Now you can put faces to the names and voices of all the people who are involved in making your patch order the best it can be.
This comprehensive section is complete with cool caracatures, bios, interviews, photos, and quirky questions.
The History of Stadri Emblems
We weren't always known as Stadri. We used to be known as Sta Dri (pronounced "stay dry"). Back in 1955, Morris Schepetin, while working for the USPS, was intrigued by the idea of having a mail order business to supplement his family's income. Recently married, he and his wife were living in the Bronx. Morris' first idea for his business was that of fixing broken umbrellas. Umbrellas were expensive accessories in those days, unlike the throw away types we are familiar with today. If an umbrella had a bent rod or fabric that needed to be sewed, he and his wife Irene would fix it by hand and mail it back.
At that time, Morris and Irene's bedroom was serving as the living and sleeping quarters for them and their three children, as well as for the operation of the business. On one occasion, the doctor came for a house call and threatened to call the Health Department if they did not move the children to a more healthful environment.
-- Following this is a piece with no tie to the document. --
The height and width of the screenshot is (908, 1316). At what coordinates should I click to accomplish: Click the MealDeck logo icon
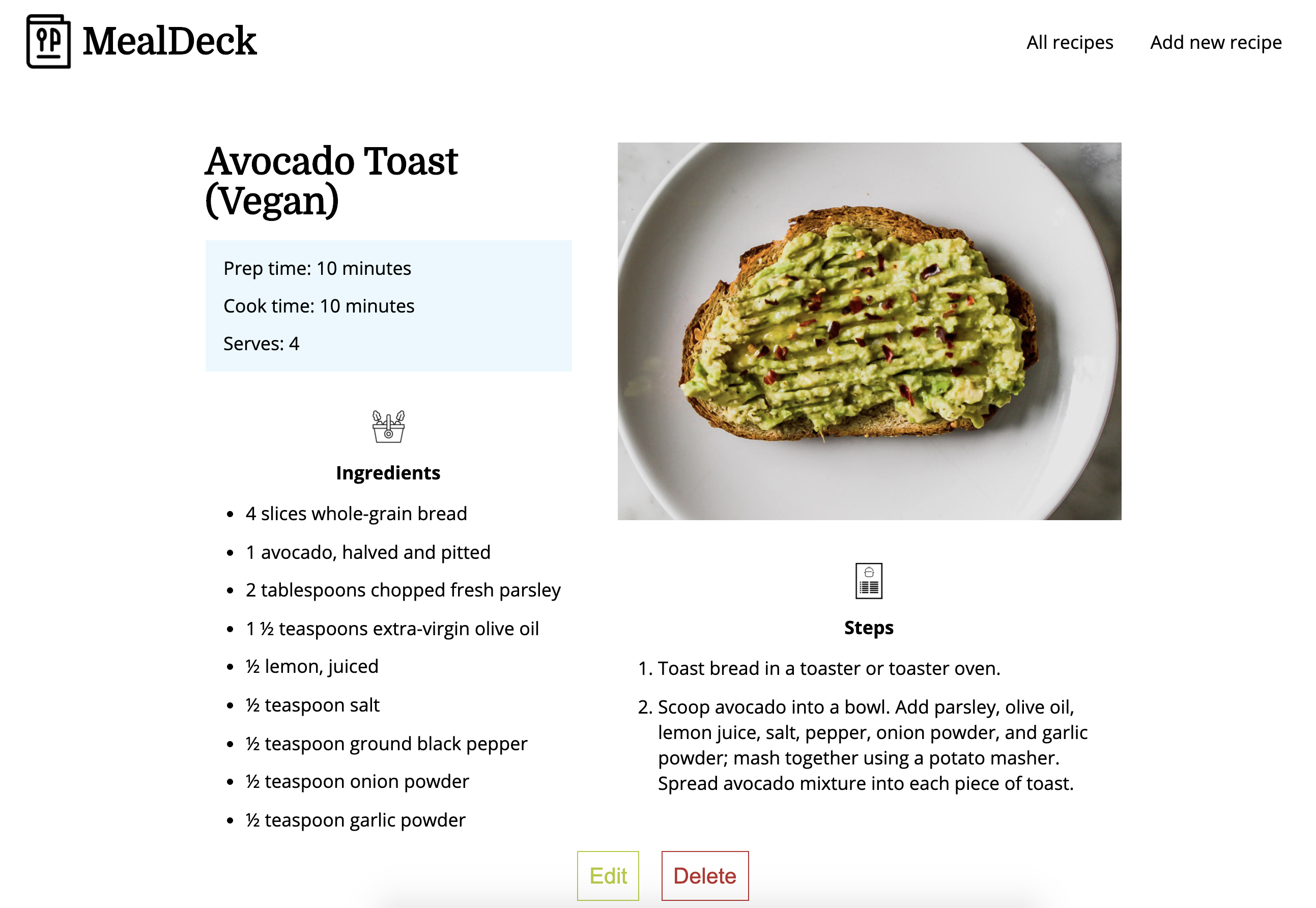coord(48,42)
Irene immediately scoured the boroughs and found a house in a newly developed neighborhood in Queens. Now with a basement to store their inventory, Morris expanded, selling collapsible umbrellas, raincoats, and folding rubber rain shoes. For many, the term "totes" is familiar; however, before totes were popular, Morris had rain gear. Among the other products he sold were silent dog whistles, ventriloquist books, Dick Tracy watches, walkie-talkie helmets, and custom embroidered patches, with small ads taken out in the backs of magazines. Everything was done via mail. Customers would request a catalogue, which would consist of a cut and paste, call-to-action sales sheet that Morris painstakingly collected and pasted together. He became the master of the cut and paste catalogue, trying out many different ideas. Some says these had an odd resemblance to a ransom note.
Sometimes they used the children to advertise their products. Ross, one of Morris and Irene's sons, says, "My father used to take us to the photographer. We dressed up in the raincoats. My dad would hire the kids from the neighborhood, and they would help stuff envelopes and help with the packing."
Morris would come home from his job at the USPS at 3:00 pm and would work in the basement until about 7:00, eat dinner, and return to the basement. Thursdays and Fridays would always be busy, since those were the delivery days. Ira, Morris' other son, as well as Ross would sometimes join him. Overall, it was a constant presence in the Schepetin household.
At the time of their retirement, Morris and Irene moved the business to Florida, and it kept them busy in their retirement. The business was eventually taken over by their son Ira. He continually moved the business to larger facilities as it grew. In 1984 they moved to a loft in Soho, New York, and remained there until 1992, when Ira moved the business upstate to Woodstock. Stadri Emblems has remained in Woodstock since that time; however, in 2007 they moved to their largest facility yet—a 10,000 square foot, uniquely artsy building with a full warehouse. Stadri Emblems is now larger than it has ever been, and we owe it all to loyal customers like you. We hope to continue to provide you with superior quality, custom embroidered patches for the next 30 years to come.